Prompt. Repeat the records word for word, excluding any picture.

Records.

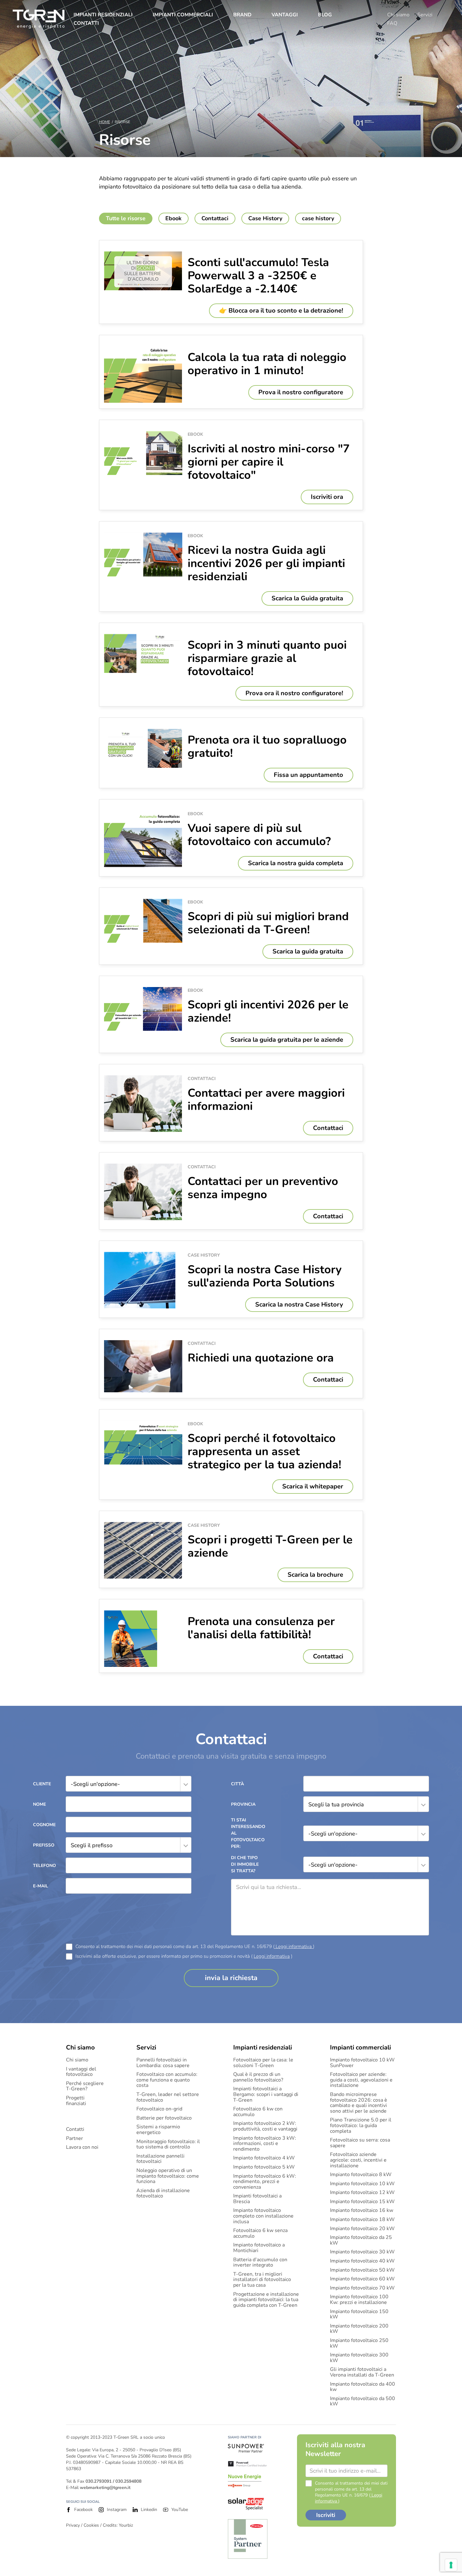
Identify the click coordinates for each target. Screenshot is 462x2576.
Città (237, 1784)
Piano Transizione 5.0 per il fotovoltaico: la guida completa (360, 2125)
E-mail (40, 1886)
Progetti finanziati (76, 2100)
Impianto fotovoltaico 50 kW (362, 2270)
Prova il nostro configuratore (300, 392)
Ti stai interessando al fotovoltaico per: (246, 1833)
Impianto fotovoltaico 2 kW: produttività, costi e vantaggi (265, 2126)
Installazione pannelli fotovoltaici (160, 2158)
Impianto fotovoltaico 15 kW (362, 2202)
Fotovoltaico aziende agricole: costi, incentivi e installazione (358, 2160)
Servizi (424, 14)
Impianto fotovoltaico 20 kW (362, 2229)
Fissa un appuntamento (308, 775)
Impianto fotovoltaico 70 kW (362, 2288)
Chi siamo (398, 14)
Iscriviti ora (327, 497)
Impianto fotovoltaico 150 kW (359, 2314)
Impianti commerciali (183, 14)
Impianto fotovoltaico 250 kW (359, 2343)
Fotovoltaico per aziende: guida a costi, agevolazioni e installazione (361, 2080)
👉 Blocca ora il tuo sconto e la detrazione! (281, 310)
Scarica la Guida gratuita (307, 598)
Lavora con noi (82, 2147)
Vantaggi (285, 14)
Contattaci (328, 1128)
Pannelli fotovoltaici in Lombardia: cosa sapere (163, 2062)
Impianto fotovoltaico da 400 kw (362, 2387)
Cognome (44, 1825)
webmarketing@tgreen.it (105, 2488)
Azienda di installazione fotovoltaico (163, 2193)
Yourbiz (126, 2525)
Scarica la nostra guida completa (295, 863)
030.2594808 (128, 2481)
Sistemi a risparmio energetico (158, 2129)
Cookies (91, 2525)
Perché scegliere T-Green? (85, 2086)
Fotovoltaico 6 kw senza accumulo (260, 2233)
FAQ (392, 23)
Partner (74, 2139)
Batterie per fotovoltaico (164, 2118)
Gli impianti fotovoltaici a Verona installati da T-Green (362, 2372)
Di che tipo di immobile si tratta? (245, 1864)
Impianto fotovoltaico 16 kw (361, 2210)
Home (104, 121)
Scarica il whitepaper (312, 1486)
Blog (325, 14)
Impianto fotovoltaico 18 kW (362, 2220)
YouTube (179, 2510)
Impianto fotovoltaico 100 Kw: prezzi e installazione (359, 2299)
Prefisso (43, 1845)
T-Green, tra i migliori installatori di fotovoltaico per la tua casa (262, 2280)
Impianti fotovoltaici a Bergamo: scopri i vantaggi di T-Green (265, 2094)
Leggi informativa (293, 1946)
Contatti (86, 23)
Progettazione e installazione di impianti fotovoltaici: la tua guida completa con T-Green (266, 2300)
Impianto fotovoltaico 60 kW (362, 2279)
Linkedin (149, 2510)
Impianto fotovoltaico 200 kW (359, 2328)
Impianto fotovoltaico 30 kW (362, 2252)
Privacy (73, 2525)
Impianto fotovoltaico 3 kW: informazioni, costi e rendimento (264, 2144)
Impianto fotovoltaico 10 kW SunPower (362, 2062)
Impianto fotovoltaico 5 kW (264, 2167)
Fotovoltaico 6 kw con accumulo (258, 2111)
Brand (242, 14)
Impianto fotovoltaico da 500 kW (362, 2401)
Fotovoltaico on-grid (159, 2109)
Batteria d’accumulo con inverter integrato (260, 2262)
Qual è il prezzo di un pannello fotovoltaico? (258, 2077)
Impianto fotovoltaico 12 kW (362, 2193)
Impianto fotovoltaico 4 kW (264, 2158)
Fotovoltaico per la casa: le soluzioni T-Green (263, 2062)
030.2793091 (98, 2481)
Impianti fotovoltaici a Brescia (257, 2198)
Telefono (44, 1866)
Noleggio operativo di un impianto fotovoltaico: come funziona (167, 2176)
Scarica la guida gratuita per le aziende (286, 1039)
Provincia (243, 1804)
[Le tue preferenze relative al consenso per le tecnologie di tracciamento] (451, 2565)
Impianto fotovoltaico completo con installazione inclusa (263, 2216)
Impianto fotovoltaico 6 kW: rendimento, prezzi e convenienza (264, 2182)
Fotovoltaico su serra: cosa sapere (360, 2142)
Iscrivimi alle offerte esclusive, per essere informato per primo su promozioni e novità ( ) (183, 1956)
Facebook (83, 2510)
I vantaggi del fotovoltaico (81, 2071)
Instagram (117, 2510)
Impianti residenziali (103, 14)
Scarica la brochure (315, 1574)
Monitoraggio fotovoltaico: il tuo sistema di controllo (168, 2144)
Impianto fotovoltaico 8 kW (361, 2175)
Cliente (42, 1784)
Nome (39, 1804)
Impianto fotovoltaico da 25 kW (361, 2240)
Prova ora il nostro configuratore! (294, 693)
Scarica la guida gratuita (307, 951)
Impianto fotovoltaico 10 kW (362, 2184)
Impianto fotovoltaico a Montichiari (259, 2247)
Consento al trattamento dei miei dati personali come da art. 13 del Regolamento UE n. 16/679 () (194, 1947)
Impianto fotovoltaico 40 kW (362, 2261)
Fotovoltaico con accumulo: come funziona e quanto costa (166, 2080)
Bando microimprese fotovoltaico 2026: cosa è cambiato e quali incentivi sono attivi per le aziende (358, 2103)
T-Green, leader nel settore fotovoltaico (167, 2097)
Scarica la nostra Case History (299, 1304)
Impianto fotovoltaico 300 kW (359, 2357)
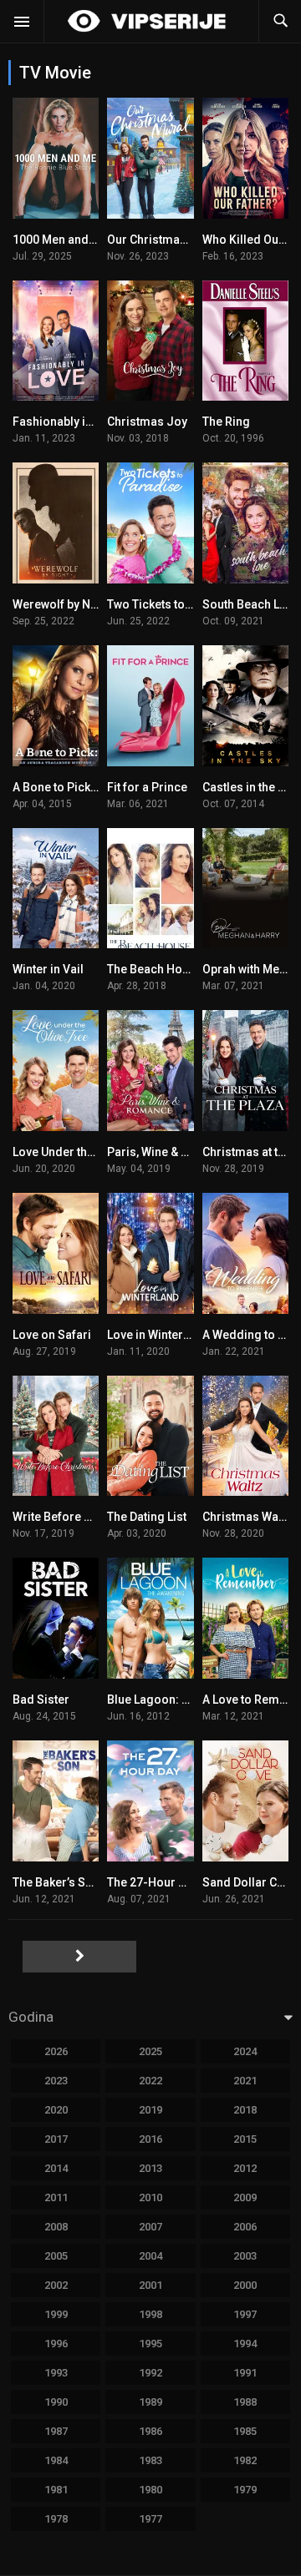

Result of the task.
Identify the click coordinates for each target. Screenshot is 462x2576.
Città (237, 1784)
Piano Transizione 5.0 per il fotovoltaico: la guida completa (360, 2125)
E-mail (40, 1886)
Progetti finanziati (76, 2100)
Impianto fotovoltaico 50 kW (362, 2270)
Prova il nostro configuratore (300, 392)
Ti stai interessando al fotovoltaico per: (246, 1833)
Impianto fotovoltaico 2 kW: produttività, costi e vantaggi (265, 2126)
Installazione pannelli fotovoltaici (160, 2158)
Impianto fotovoltaico 15 kW (362, 2202)
Fotovoltaico aziende agricole: costi, incentivi e installazione (358, 2160)
Servizi (424, 14)
Impianto fotovoltaico 20 kW (362, 2229)
Fissa un appuntamento (308, 775)
Impianto fotovoltaico 70 kW (362, 2288)
Chi siamo (398, 14)
Iscriviti ora (327, 497)
Impianto fotovoltaico 150 kW (359, 2314)
Impianti commerciali (183, 14)
Impianto fotovoltaico 250 kW (359, 2343)
Fotovoltaico per aziende: guida a costi, agevolazioni e installazione (361, 2080)
👉 Blocca ora il tuo sconto e la detrazione! (281, 310)
Scarica la Guida gratuita (307, 598)
Lavora con noi (82, 2147)
Vantaggi (285, 14)
Contattaci (328, 1128)
Pannelli fotovoltaici in Lombardia: cosa sapere (163, 2062)
Impianto fotovoltaico da 400 kw (362, 2387)
Cognome (44, 1825)
webmarketing@tgreen.it (105, 2488)
Azienda di installazione fotovoltaico (163, 2193)
Yourbiz (126, 2525)
Scarica la nostra guida completa (295, 863)
030.2594808 (128, 2481)
Sistemi a risparmio energetico (158, 2129)
Cookies (91, 2525)
Perché scegliere T-Green? (85, 2086)
Fotovoltaico 6 kw senza accumulo (260, 2233)
FAQ (392, 23)
Partner (74, 2139)
Batterie per fotovoltaico (164, 2118)
Gli impianti fotovoltaici a Verona installati da T-Green (362, 2372)
Di che tipo di immobile si tratta? (245, 1864)
Impianto fotovoltaico 16 kw (361, 2210)
Home (104, 121)
Scarica il whitepaper (312, 1486)
Blog (325, 14)
Impianto fotovoltaico 18 kW (362, 2220)
YouTube (179, 2510)
Impianto fotovoltaico 100 Kw: prezzi e installazione (359, 2299)
Prefisso (43, 1845)
T-Green, tra i migliori installatori di fotovoltaico per la tua casa (262, 2280)
Impianti fotovoltaici a Bergamo: scopri i vantaggi di T-Green (265, 2094)
Leggi informativa (293, 1946)
Contatti (86, 23)
Progettazione e installazione di impianti fotovoltaici: la tua guida completa con T-Green (266, 2300)
Impianto fotovoltaico 60 kW (362, 2279)
Linkedin (149, 2510)
Impianto fotovoltaico 200 kW (359, 2328)
Impianto fotovoltaico 30 kW (362, 2252)
Privacy (73, 2525)
Impianto fotovoltaico 3 kW: informazioni, costi e rendimento (264, 2144)
Impianto fotovoltaico 10 kW SunPower (362, 2062)
Impianto fotovoltaico 5 kW (264, 2167)
Fotovoltaico 6 kw con accumulo (258, 2111)
Brand (242, 14)
Impianto fotovoltaico da 500 kW (362, 2401)
Fotovoltaico on-grid (159, 2109)
Batteria d’accumulo con inverter integrato (260, 2262)
Qual è il prezzo di un pannello fotovoltaico? (258, 2077)
Impianto fotovoltaico 12 kW (362, 2193)
Impianto fotovoltaico 4 kW (264, 2158)
Fotovoltaico per la casa: le soluzioni T-Green (263, 2062)
030.2793091 (98, 2481)
Impianti fotovoltaici a Brescia (257, 2198)
Telefono (44, 1866)
Noleggio operativo di un impianto fotovoltaico: come funziona (167, 2176)
Scarica la guida gratuita per le aziende (286, 1039)
Provincia (243, 1804)
[Le tue preferenze relative al consenso per le tecnologie di tracciamento] (451, 2565)
Impianto fotovoltaico completo con installazione inclusa (263, 2216)
Impianto fotovoltaico 6 kW: rendimento, prezzi e convenienza (264, 2182)
Fotovoltaico su serra: cosa sapere (360, 2142)
Iscrivimi alle offerte esclusive, per essere informato per primo su promozioni e novità ( ) (183, 1956)
Facebook (83, 2510)
I vantaggi del fotovoltaico (81, 2071)
Instagram (117, 2510)
Impianti residenziali (103, 14)
Scarica la brochure (315, 1574)
Monitoraggio fotovoltaico: il tuo sistema di controllo (168, 2144)
Impianto fotovoltaico 8 kW (361, 2175)
Cliente (42, 1784)
Nome (39, 1804)
Impianto fotovoltaico da 25 kW (361, 2240)
Prova ora il nostro configuratore! (294, 693)
Scarica la guida gratuita (307, 951)
Impianto fotovoltaico 10 kW (362, 2184)
Impianto fotovoltaico a Montichiari (259, 2247)
Consento al trattamento dei miei dati personali come da art. 13 del Regolamento UE n. 16/679 () (194, 1947)
Impianto fotovoltaico 40 kW (362, 2261)
Fotovoltaico con accumulo: come funziona e quanto costa (166, 2080)
Bando microimprese fotovoltaico 2026: cosa è cambiato e quali incentivi sono attivi per le aziende (358, 2103)
T-Green, leader nel settore fotovoltaico (167, 2097)
Scarica la nostra Case History (299, 1304)
Impianto fotovoltaico 300 kW (359, 2357)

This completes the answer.